WHAT YOU SHOULD DO
Find the line with "You are a GUI" in the entries below. Repeat it, every following line, and the line with "1160x665 pixels.", exactly and with nothing added.

DATA RECORDS
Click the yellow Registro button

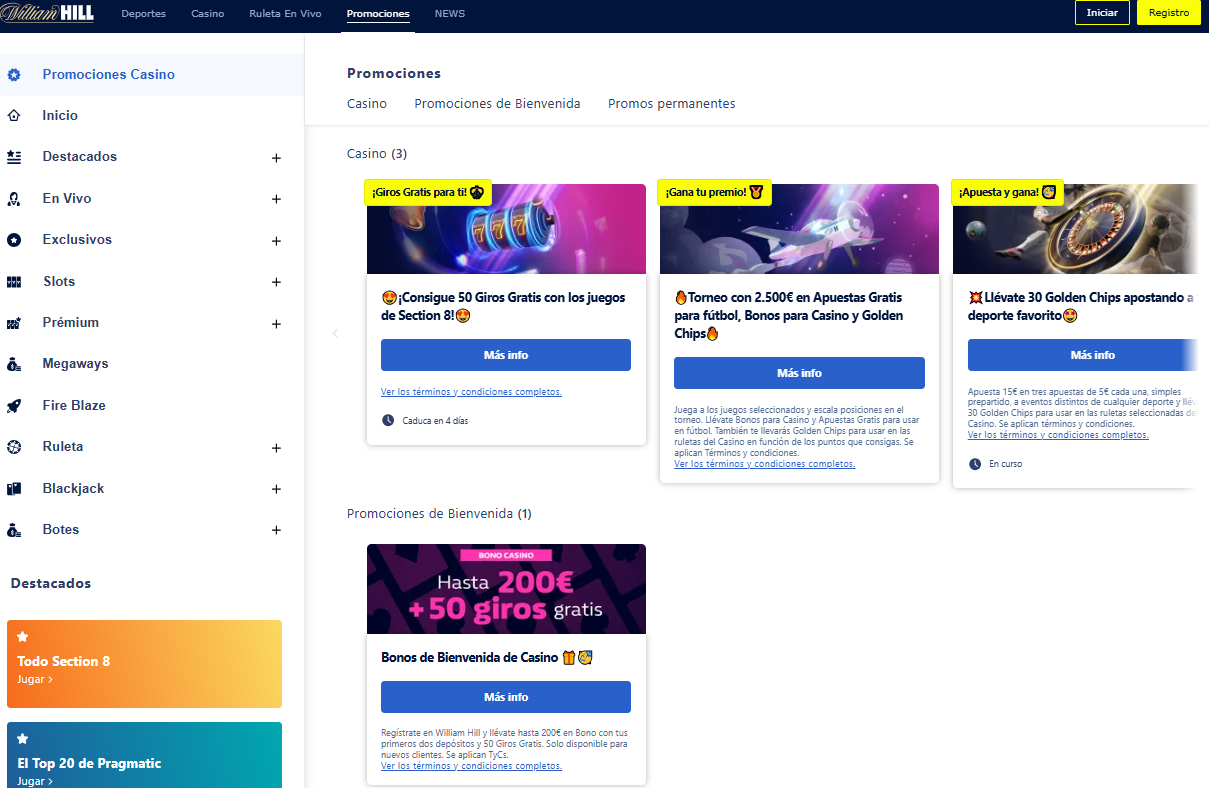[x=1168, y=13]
...
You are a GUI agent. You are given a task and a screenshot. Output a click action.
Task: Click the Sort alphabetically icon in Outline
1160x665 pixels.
...
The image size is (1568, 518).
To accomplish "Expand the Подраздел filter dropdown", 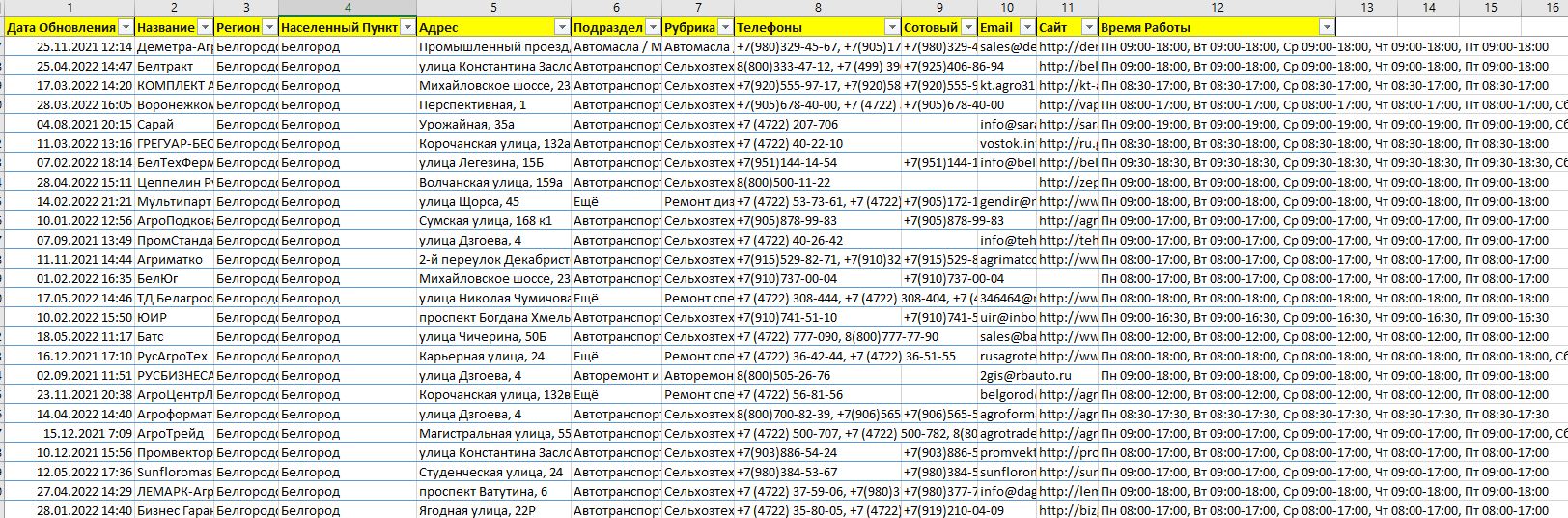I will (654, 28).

FINISHED EXERCISE
You are a GUI agent. You are given a task and a screenshot. Output a click action.
Task: Click the Sort alphabetically icon in Outline
1160x665 pixels.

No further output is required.